Friday, October 29, 2010

http://www.hurriyetdailynews.com/n.p...nel-2010-10-29

A top U.N. human rights panel on Thursday called on Hungary to tackle widespread and "virulent" hate speech, discrimination and violence against the Roma minority as well as rising anti-semitism.

"We spoke with Hungary and I think it recognized the extent to which attitudes in society have to be changed," said Michael O'Flaherty, a member of the U.N. Human Rights Committee after the panel reviewed the central European state's record.

The 18 U.N. experts said in their concluding report that they were "concerned at the virulent and widespread anti-Roma statements by public figures, the media, and members of the disbanded Magyar Garda" nationalist movement.

Roma were also subjected to "persistent ill-treatment and racial profiling... by the police," the experts added.

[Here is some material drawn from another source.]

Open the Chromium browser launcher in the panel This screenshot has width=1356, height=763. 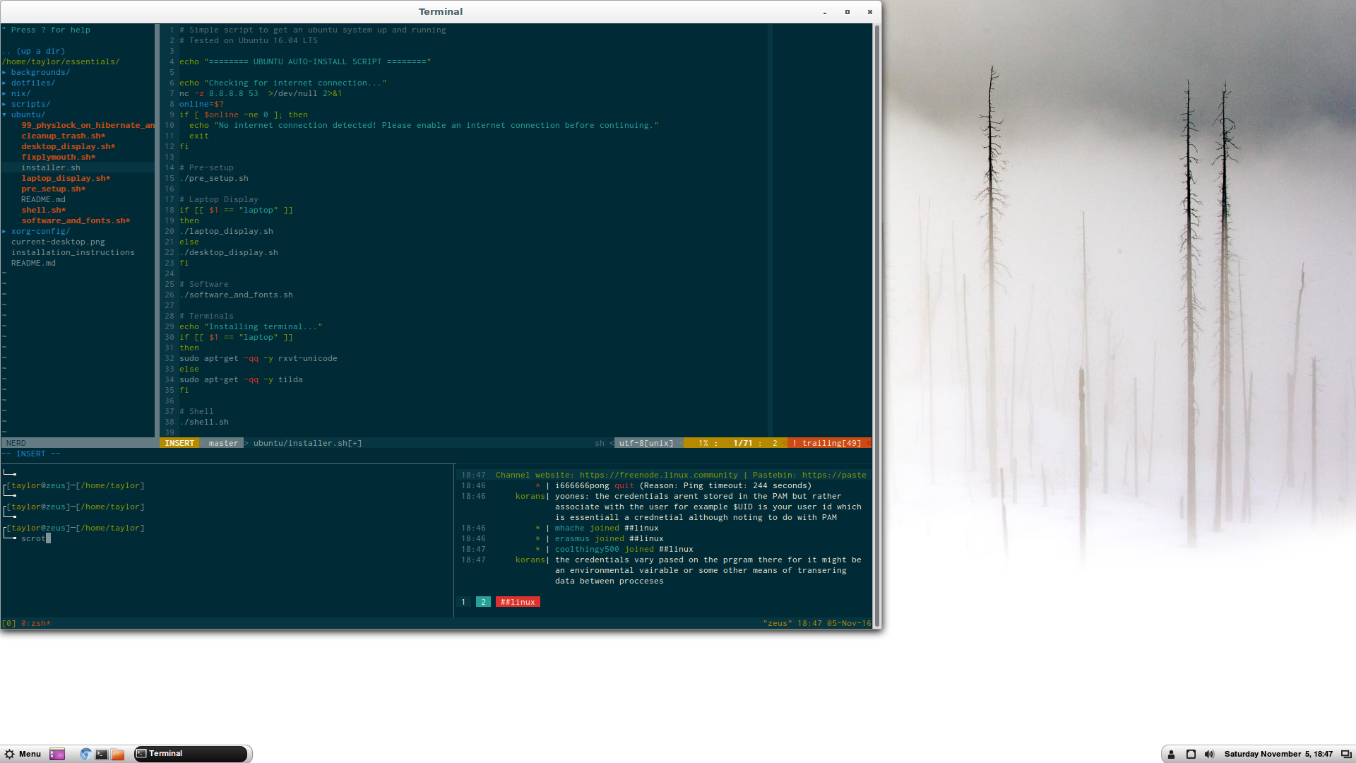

Hungary has promised to make Roma integration one of its top priorities when it becomes the standard-bearer for the European Union in January 2011 by taking over the EU presidency for six months.

O'Flaherty underlined that the situation of Roma formed the most prominent part of the U.N. committee's hearing of Hungary.

They are "a very substantial minority in Hungary and subject to very widespread social prejudice, discrimination and disadvantage," he explained.

Despite the government's strategy for Roma inclusion, the minority was still subjected to "widespread discrimination and exclusion" from education, housing, health and politics, the committee noted.

"Officers of the state have a particular responsibility and duty not reflect those prejudices and actively counter them," Flaherty explained.

"Another problem has to do with the rise of antisemitism," he added.

The U.N. panel called for specific measures to promote tolerance and counter "hate or racially motivated crimes" as well as prosecution of current or former Magyar Garda members.

The Roma minority have also been targeted by a wave of attacks and murders, forcing Hungarian authorities to call in the U.S. Federal Bureau of Investigation, FBI, earlier this year to help track down the assailants.

Most of the 800,000 Roma, who account for just under 10 percent of Hungary's overall population, have to survive in abject poverty.

O'Flaherty also raised concerns about the Hungarian constitutional court's broad interpretation of freedom of speech laws and suggested it hampered legal attempts "to contain hate speech."

Anti-Roma sentiment in the country has grown with the economic downturn.

Billionaire investor George Soros said last week that he was prepared to make available millions of euros to bankroll projects to help integrate Roma in his native Hungary.

Meanwhile, the EU is mired in a row with another member state, France, after French authorities rounded up hundreds of Roma from illegal camps and sent them back to Romania and Bulgaria.

The U.N. committee oversees the world's main human rights treaty, the 166-nation International Covenant on Civil and Political Rights.

Although the 1966 treaty upholds freedom of expression it also obliges countries to outlaw "any advocacy of national, racial or religious hatred that constitutes incitement to discrimination, hostility or violence."